> [Text block]:
---

Archie Andrews and his Riverdale pals heard tales of what lurks in Greendale, just on the other side of Sweetwater River. It’s where Cheryl Blossom ventured with her brother Jason, which led to his tragic death, and it’s the subject of Farmer McGinty’s uniquely trippy experience. As he once told Jughead Jones on The CW drama, “You never know [what you might see] on the road to Greendale.” Netflix’s Chilling Adventures of Sabrina pulls back the veil to reveal a world of witchcraft bubbling beneath the surface and the half-witch, half-mortal teen at its center. Follow along with EW‘s binge recap.
EPISODE 1: “October Country”
The 10-episode series, helmed by Riverdale showrunner Roberto Aguirre-Sacasa, isn’t quite a formal spinoff of Riverdale. It’s clear both exist in the same world given all the references, but the gap between Netflix and the CW makes a crossover difficult — not impossible, but difficult. Instead, we should take CAOS as a Riverdale-esque take on Aguirre-Sacasa’s original Chilling Adventures of Sabrina comic, which was a gothic horror twist on the peachy keen world of Archie and Melissa Joan Hart’s sitcom-y Sabrina, the Teenage Witch.
CAOS, the show, does for Sabrina what Riverdale did for Archie — it leans into more dark and complex concepts to reveal the juicy stories at the center.
As a half-witch, half-mortal, this new Sabrina (played by Mad Men‘s Kiernan Shipka) must constantly reconcile with dueling forces. She enjoys her normal life of analyzing horror movies with boyfriend Harvey (Ross Lynch) at the local Greendale cinema and fighting the patriarchy with besties Roz (Jaz Sinclair) and Susie (Lachlan Watson). Sabrina’s generally cheery teen life is contrasted by the darkness of her witch life. As a young sorceress approaching her 16th birthday, she must make preparations for her Dark Baptism, a ritualistic rite of passage in which a young witch enters the woods with her coven and signs her name in the Book of the Beast (a.k.a. the Dark Lord’s book, a.k.a Satan’s book). Doing so will grant her immortality, ensure her powers don’t fade away and gain her entrance to the Academy of Unseen Arts (like Hogwarts if Harry Potter studied necromancy and demonic conjuring instead of charms). The downside, obviously, is that she signs her name over to the Devil and completely renounces her mortal life, two things which don’t sit well for Sabrina.

---

> [Given data]:
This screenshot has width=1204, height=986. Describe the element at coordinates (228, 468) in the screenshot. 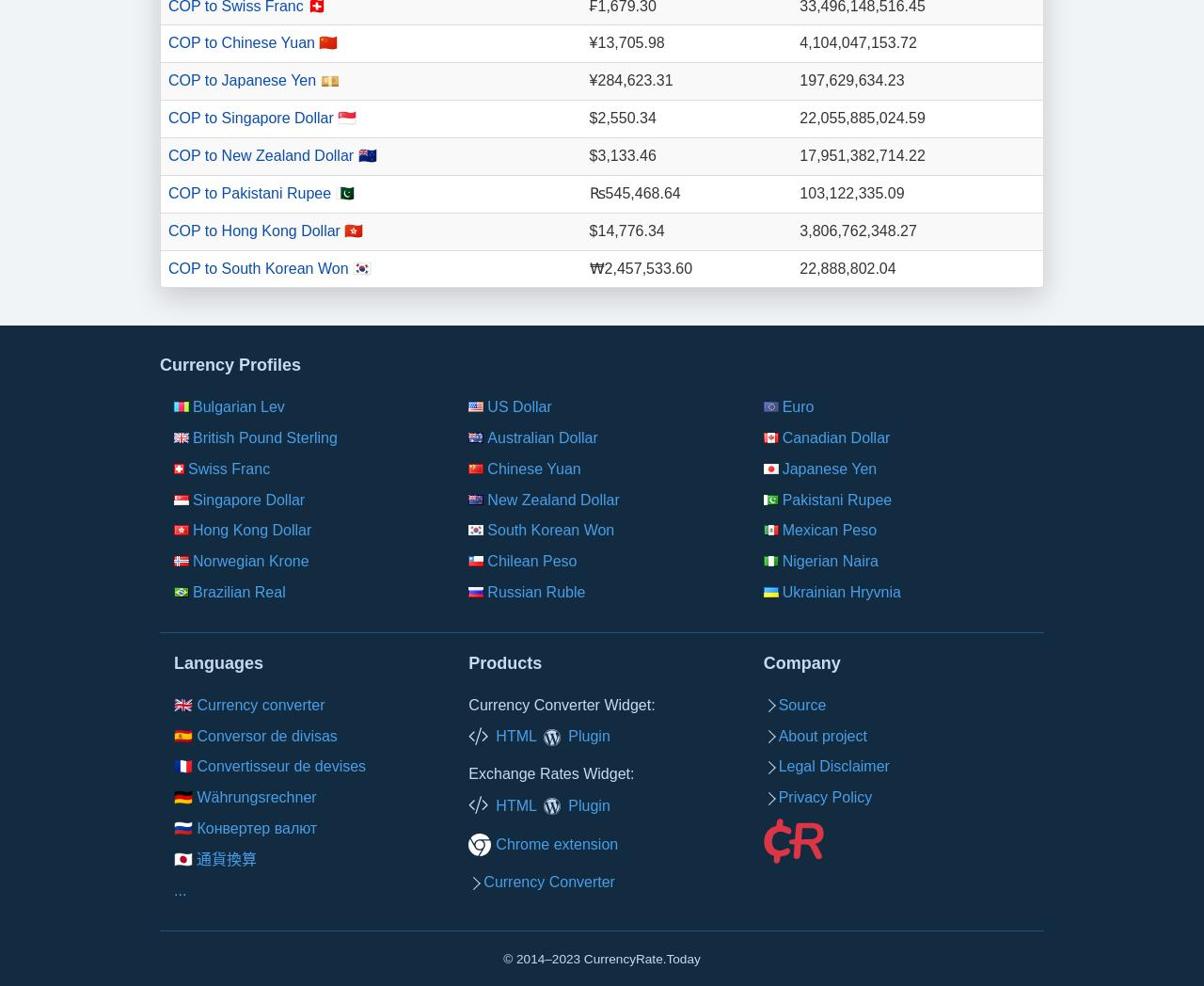

I see `'Swiss Franc'` at that location.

---

> [Directives]:
A – Render this sentence from the Sabrina recap into Spanish: "CAOS, the show, does for Sabrina what Riverdale did for Archie — it leans into more dark and complex concepts to reveal the juicy stories at the center."
B – Please write out the passage of the Sabrina recap starting at "The 10-episode series, helmed" and ending at "the Teenage Witch.", with no changes.
C – Extend the Sabrina recap by writing what would come next after its final sentence.

> [Answers below]:
A – CAOS, la serie, hace por Sabrina lo que Riverdale hizo por Archie: se adentra en conceptos más oscuros y complejos para revelar las jugosas historias que hay en su centro.

B –
The 10-episode series, helmed by Riverdale showrunner Roberto Aguirre-Sacasa, isn’t quite a formal spinoff of Riverdale. It’s clear both exist in the same world given all the references, but the gap between Netflix and the CW makes a crossover difficult — not impossible, but difficult. Instead, we should take CAOS as a Riverdale-esque take on Aguirre-Sacasa’s original Chilling Adventures of Sabrina comic, which was a gothic horror twist on the peachy keen world of Archie and Melissa Joan Hart’s sitcom-y Sabrina, the Teenage Witch.

C –
Still, this is what witches have always done, so she makes the necessary preparations with guidance from her witchy aunts Hilda (Lucy Davis) and Zelda (Miranda Otto). One is blonde, the other is a redhead. One is warm, the other is cold. One offers sympathy for Sabrina’s mortal attachments, the other wants her to cut ties. They exist as visual representations of the polar forces influencing Sabrina, but also they are their own endlessly entertaining gothic troupe — like Punch and Judy (a reference Zelda will bring up later on) if you could actually see the blood spewing from Judy after getting a shovel to the head. Sabrina’s cousin, Ambrose (Chance Perdomo), under house arrest by the witches’ council for a past offense, acts as a middle ground. He enjoys meddling in affairs but also knows the pain of cutting oneself off from the mortal world.
Shipka nails the look and feel of the teenage witch, but her performance has been oversold. She does a well enough job evoking some of the more emotional, intimate scenes (the sweetness between her and Harvey and the comfort between her and Susie). But her delivery doesn’t quite stick. The dialogue always feels more like she’s reciting lines of dialogue instead of really digging into the theatricality of the material.
Just as significant as the character relationships surrounding Sabrina is the atmosphere. The comic hinged upon the distinct style of artist Robert Hack, and the series offers its own spin. The opening credits are an animated homage to his artistry that pulls images directly from his comics. In the episodes themselves, the fishbowl effect seems to be a popular technique for throwing the viewer off balance and blurring the lines between what is real and what is spell work.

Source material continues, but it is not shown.